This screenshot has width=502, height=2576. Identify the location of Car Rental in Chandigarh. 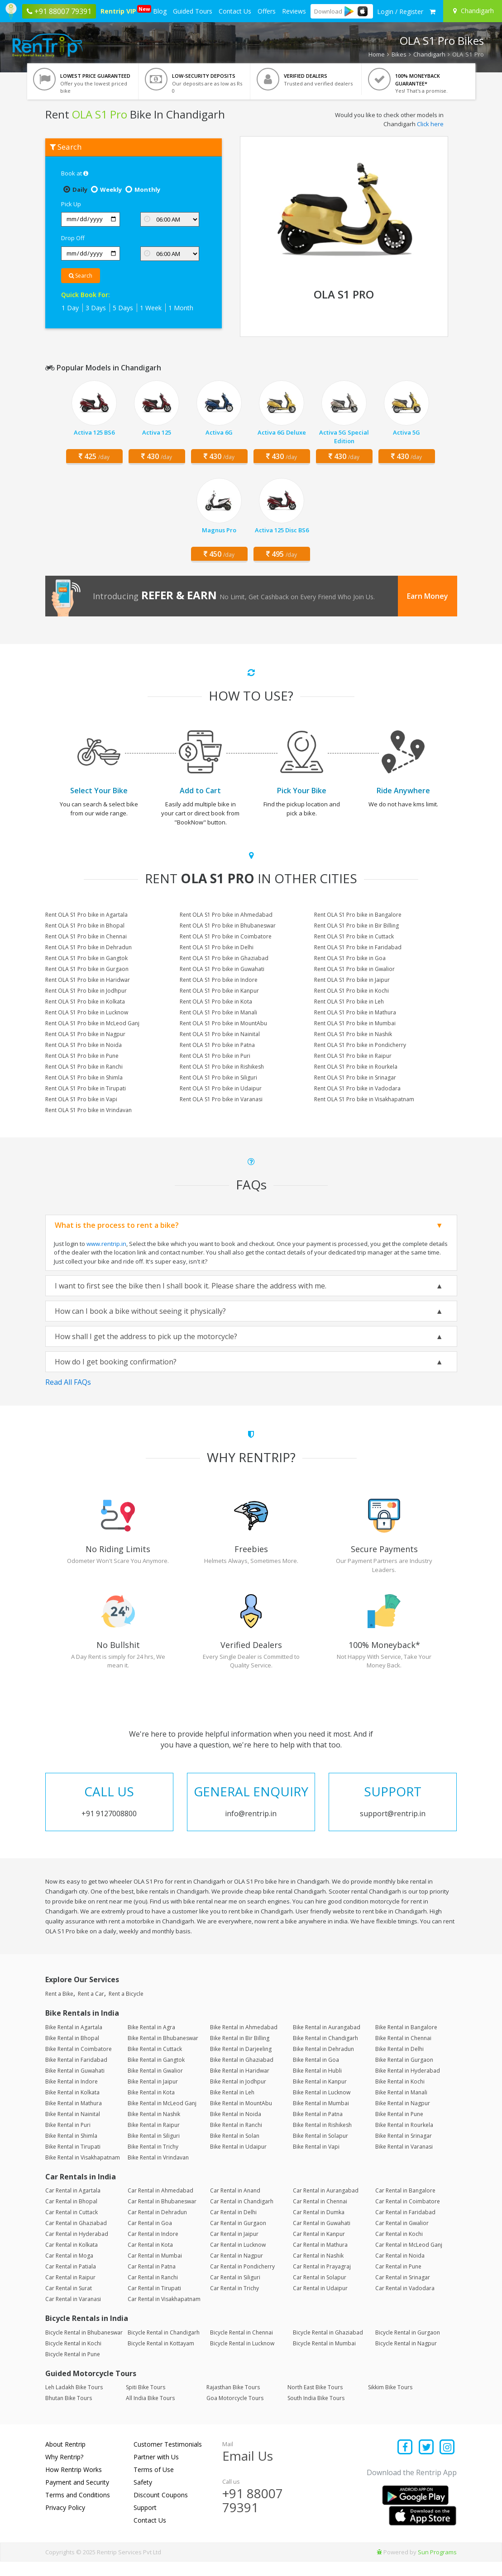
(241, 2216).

========================

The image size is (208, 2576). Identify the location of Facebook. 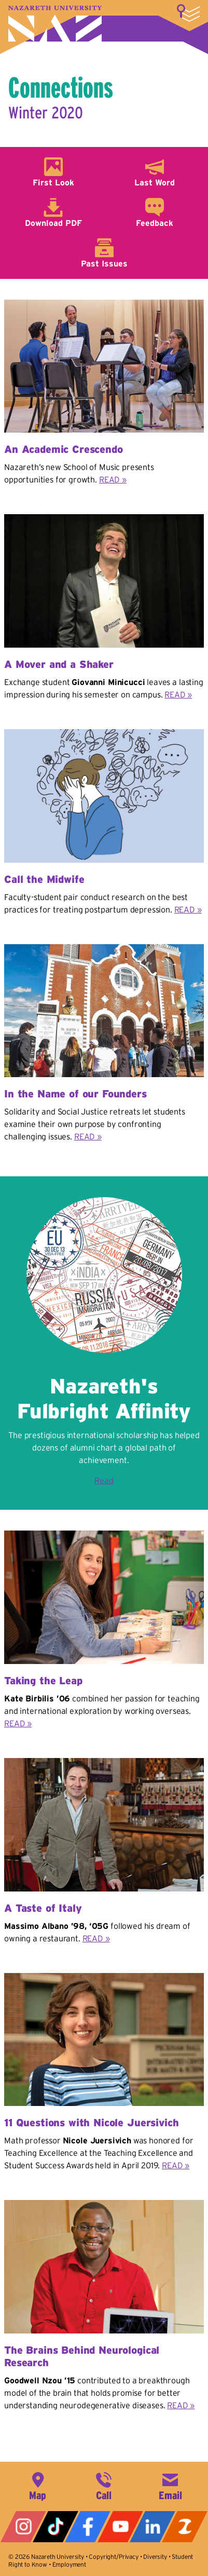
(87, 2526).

========================

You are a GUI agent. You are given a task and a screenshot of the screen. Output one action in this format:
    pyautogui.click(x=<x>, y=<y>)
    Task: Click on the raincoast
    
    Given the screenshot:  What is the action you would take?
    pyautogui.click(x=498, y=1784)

========================

Please print the lines of the listing from the one containing "The image size" through the one containing "(87, 2526).", inclusive, leaving out the pictures.

The image size is (208, 2576). Identify the location of Facebook. 
(87, 2526).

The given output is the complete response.